Message 9 of 155 (38550)
05-01-2003 5:38 AM
Reply to: Message 1 by lpetrich
04-21-2003 12:39 PM


Part of the politicazition can be explained by evolutionists also being very politicized. William Jennings Bryant for instance, a two time presidential candidate, who demanded evolutionary theory to stop being taught, had to fight Darwinist imperialists in Washington. The nobel prize winner Konrad Lorenz slanted his books towards nazi-ideology, having first published his papers in a Nazi journal. Darwin, sought for inferior not to marry superior, and wrote against labour unions because they would stifle competition between workers, on account of his Darwinism.

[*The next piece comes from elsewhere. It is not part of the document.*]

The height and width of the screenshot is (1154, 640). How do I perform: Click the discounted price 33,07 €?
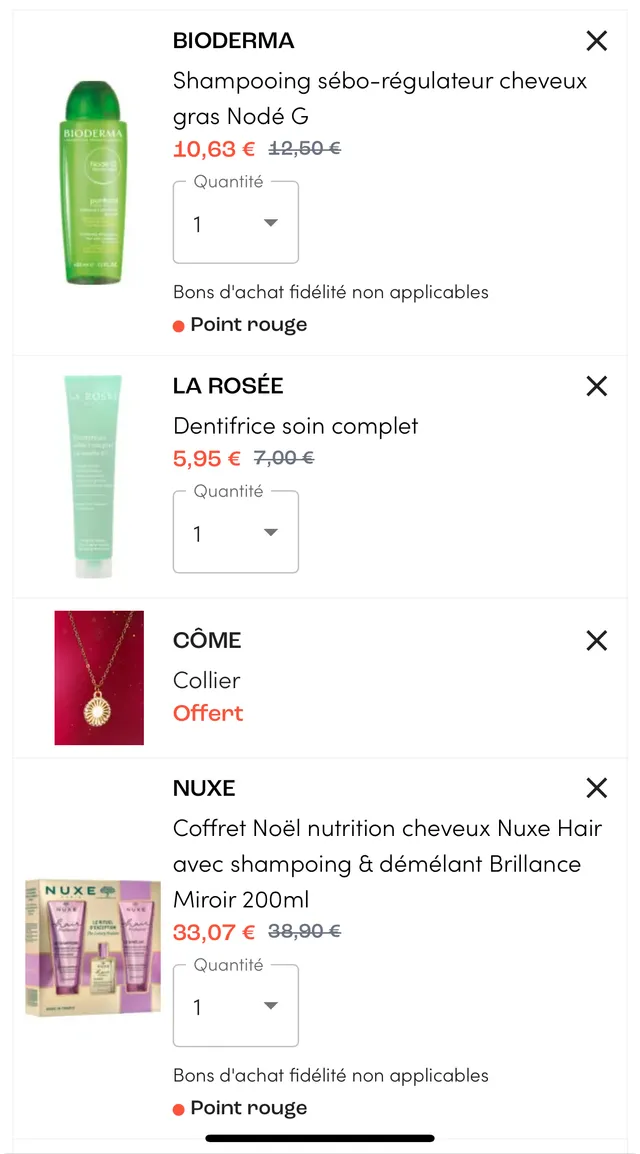click(211, 930)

The Hitler youth were taught Darwinism in Darwinist styled Hitler-schools, as part of their political indoctrination. etc.

Apart from that, the issue of creation has exceptional philosphical importance. For instance if we would deny creation by God, then we would also tend to deny creation by humans, and continue on to tend to deny choice by humans. If a person has a choice between being lazy, and doing his work, then those different choices have much significance in religion. But in evolutionary theory those choices simply equate to randomness. For an evolutionist there is absolutely nothing like effort involved in the creation of Nature. It is merely an effect of laws acting on matter with some randomness mixed in. Some Darwinists then compensate for this lack of magic in nature, by putting up humans as superspecial would be gods, who as the only known thing in the universe can rise above all these laws and randomness. But still the main philosophical thrust of evolutionism as it is now, is to deny any specialness anywhere.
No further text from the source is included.